Importance du sonneur à ventre jaune

Les sonneurs à ventre jaune ont un impact varié sur leur habitat. Les œufs et les têtards servent de nourriture à de nombreux êtres vivants. Les adultes s’adaptent à l’offre existante et se nourrissent de façon très diversifiée. Le sonneur est donc un membre de la chaîne alimentaire et permet aussi de lutter contre les parasites. Les amphibiens sont fortement sous pression en suisse, 70 % étant considérés comme menacés. La disparition de l’espèce entraînerait un grand déséquilibre de l’écosystème. 
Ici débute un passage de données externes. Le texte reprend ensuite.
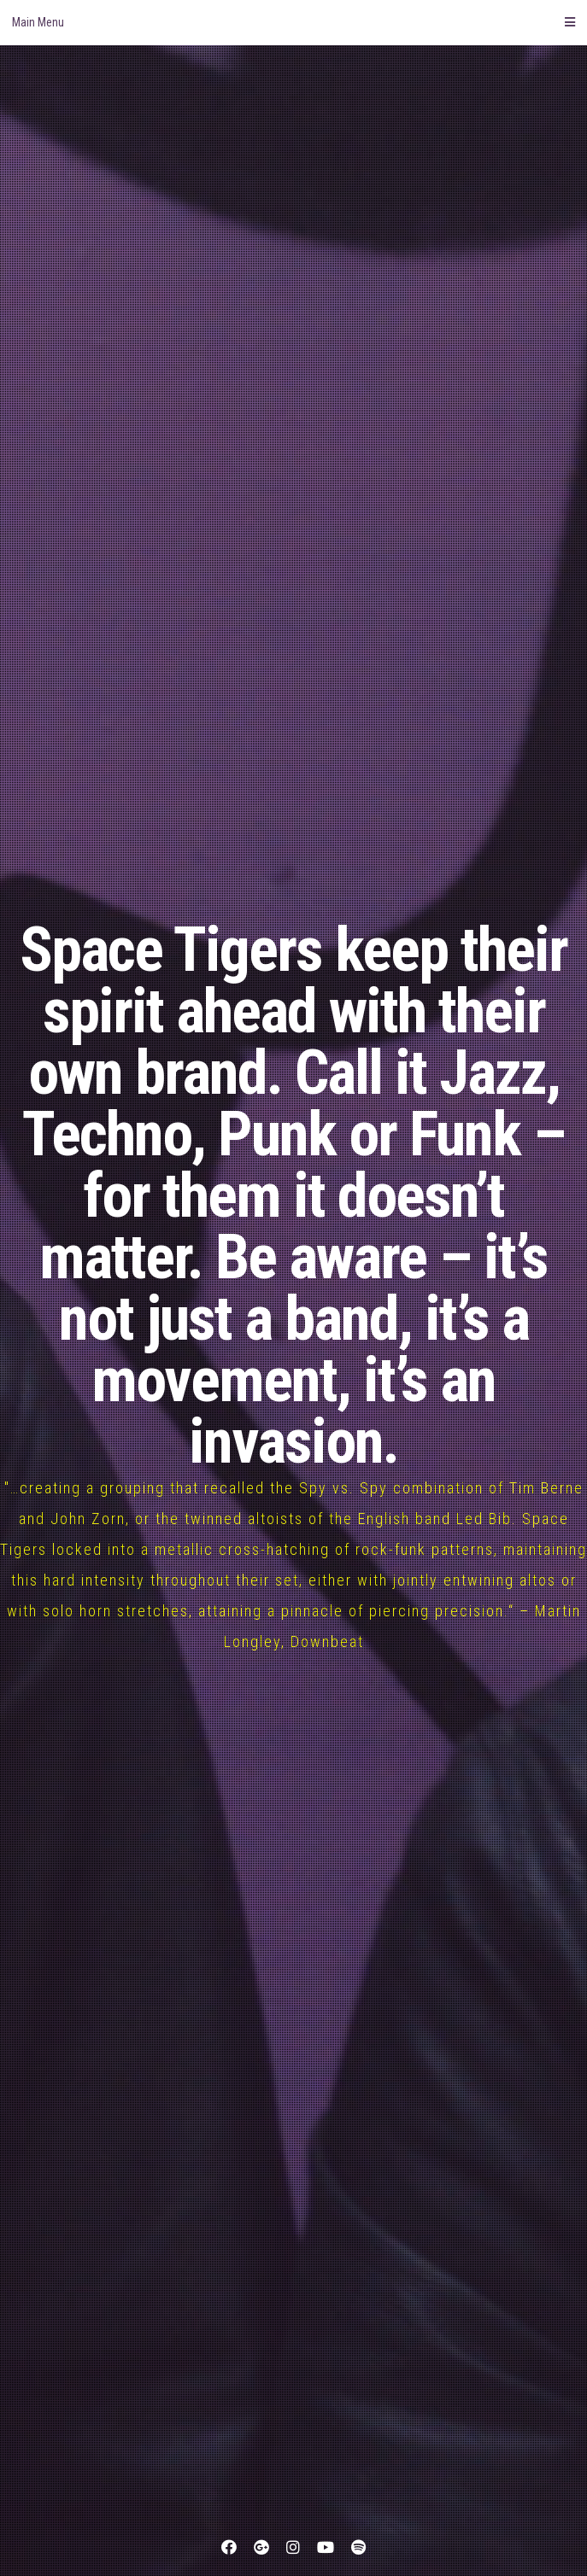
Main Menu (293, 22)
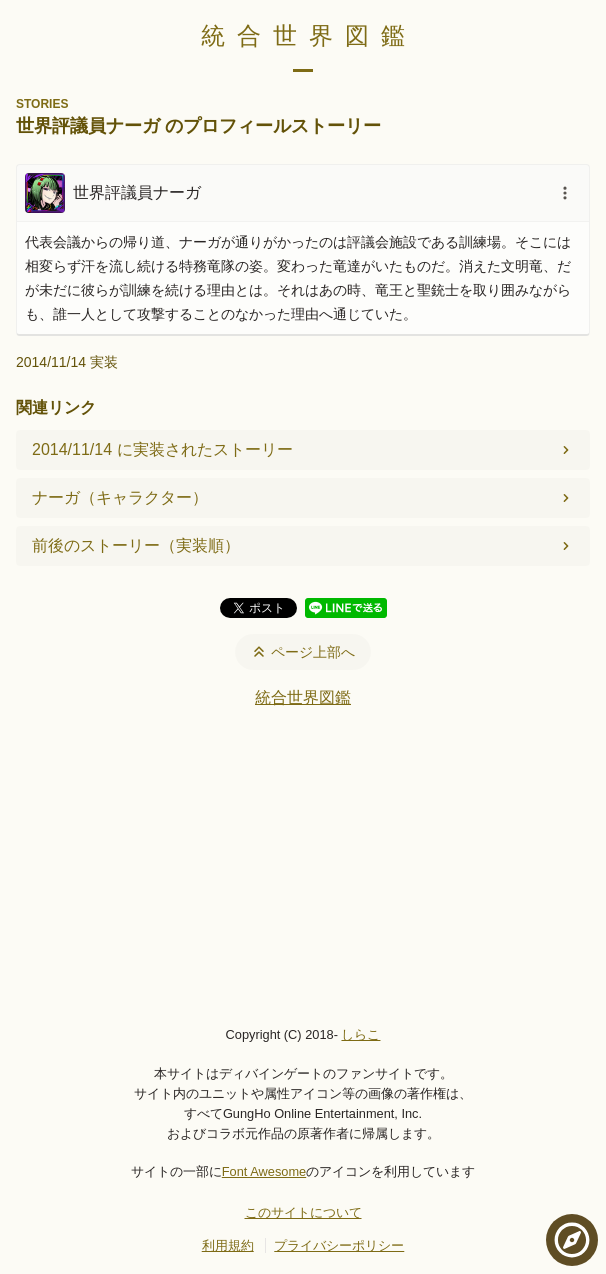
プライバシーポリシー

Des mesures pour le sonneur à ventre jaune

Deux mesures sont avant tout indispensables pour conserver le sonneur à ventre jaune. Il est impératif de protéger les populations existantes, en particulier dans des habitats à maillage cohérent présentant des conditions favorables à long terme. Les eaux où vivent les sonneurs doivent être obligatoirement desséchées une fois par an, ne doivent pas s’agrandir mais être entretenues tous les deux à trois ans en raison de leurs petites surfaces. Il est également important de restaurer ou de créer des zones humides dans des endroits favorables. Des cours d’eau renaturés et des zones humides, créées dans des forêts et un paysage culturel avec de minuscules points d’eau (de 0,5 à 5 m2) bien ensoleillés et temporaires, sont un habitat idéal pour les sonneurs et facilement réalisables. Il suffit de creuser des trous à la pelle ou d’enterrer une bassine pour accueillir les sonneurs à ventre jaune. Comme ces eaux ont une petite surface, et que les femelles pondent leurs œufs à plusieurs places, une population a besoin de très nombreuses frayères. Ces séries de points d’eau doivent en plus se trouver à proximité d’endroits ombragés (strates herbacées humides et bosquets), où pourront vivre les sonneurs en dehors de la période de reproduction. Des mesures de conservation spécifiques réalisées pour les sonneurs à ventre jaune en forêt sont très efficaces et prometteuses.

Statut de menace du sonneur à ventre jaune

Les sonneurs à ventre jaune sont classés comme espèce très menacée sur la liste rouge de la Suisse. Le plus grand problème de cette espèce est la perte de son habitat. L’assèchement de zones humides, la canalisation des cours d’eau et l’intensification de l’agriculture ont fortement réduit sa population. À l’origine, les sonneurs à ventre jaune colonisaient aussi les endroits proches des habitations, par exemple des ornières remplies d’eau dans les surfaces agricoles ou dans les forêts.